--- 選択テキスト ---
今日は白隠慧鶴の達磨像について見ていきたいと思います。

画面の中心に右上から右下にかけて力強くて太い線が描かれている。生き生きとした筆の流れから作者が体全体を使って線を描いている姿が頭によぎる。今で言うアクティブペインティングの先駆けのようなものだとも言える。

見てわかる通り、写実とはかけ離れたものがあり、白隠が追求した表現が対象の写実性ではなく、彼自身の意識の内面に存在する精神性のようなものだったのではないだろうか。白隠は禅僧であり、絵を描く専門家ではなかったが禅僧が絵を描く禅画などは日本の美術の歴史の一部としてしっかりと存在している。彼らにとって写実的に対象を捉えるよりも、そこから溢れ出る生命力、精神力の方が大切だったに違いない。禅についてもっと色々学びたいと思う。
--- 提供データ ---
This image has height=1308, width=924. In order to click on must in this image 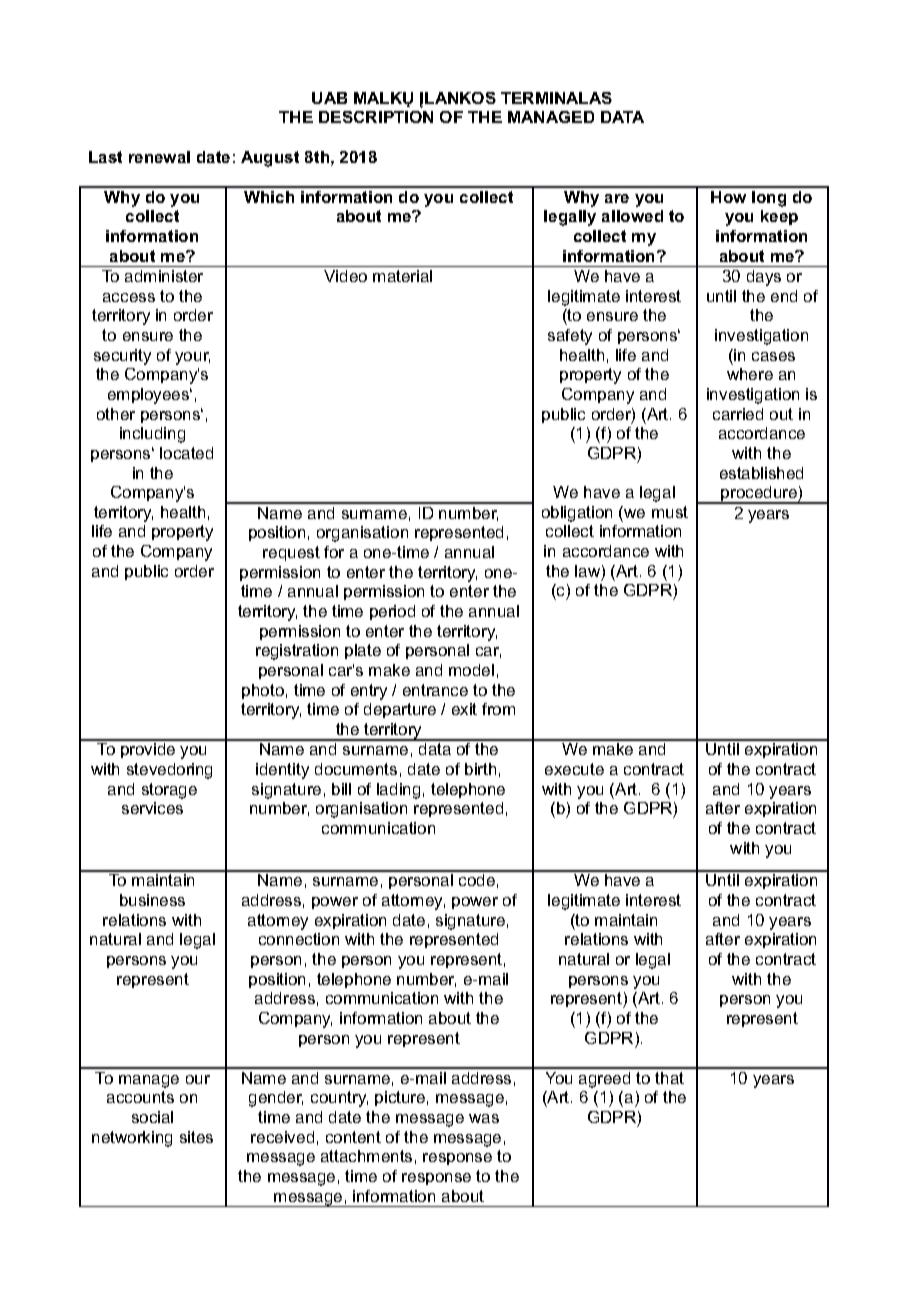, I will do `click(670, 512)`.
---
[課題]
1: 達磨像の文章から、「画面の中心に右上から右下にか」から「てもっと色々学びたいと思う。」までをすべて一字一句そのまま書き写すこと。
2: 達磨像の文章を、最後の文のあとから引き取って続きを書くこと。
データは参照しなくてよい。

[最終結果]
1:
画面の中心に右上から右下にかけて力強くて太い線が描かれている。生き生きとした筆の流れから作者が体全体を使って線を描いている姿が頭によぎる。今で言うアクティブペインティングの先駆けのようなものだとも言える。

見てわかる通り、写実とはかけ離れたものがあり、白隠が追求した表現が対象の写実性ではなく、彼自身の意識の内面に存在する精神性のようなものだったのではないだろうか。白隠は禅僧であり、絵を描く専門家ではなかったが禅僧が絵を描く禅画などは日本の美術の歴史の一部としてしっかりと存在している。彼らにとって写実的に対象を捉えるよりも、そこから溢れ出る生命力、精神力の方が大切だったに違いない。禅についてもっと色々学びたいと思う。

2:
上に描かれている書にも注目したい。恥ずかしながら読むことはできない(要勉強)。しかし、書の筆法は絵画にそのまま用いられている。顔に用いられている線なんか特にわかりやすいけど、最初に述べた右上から左下にかけての太い線も力強さや込められたものの違いはあれど、書の延長であることはわかる。

まとまっていないけど今日はここら辺で。

Henry Moore 「Reclining figure」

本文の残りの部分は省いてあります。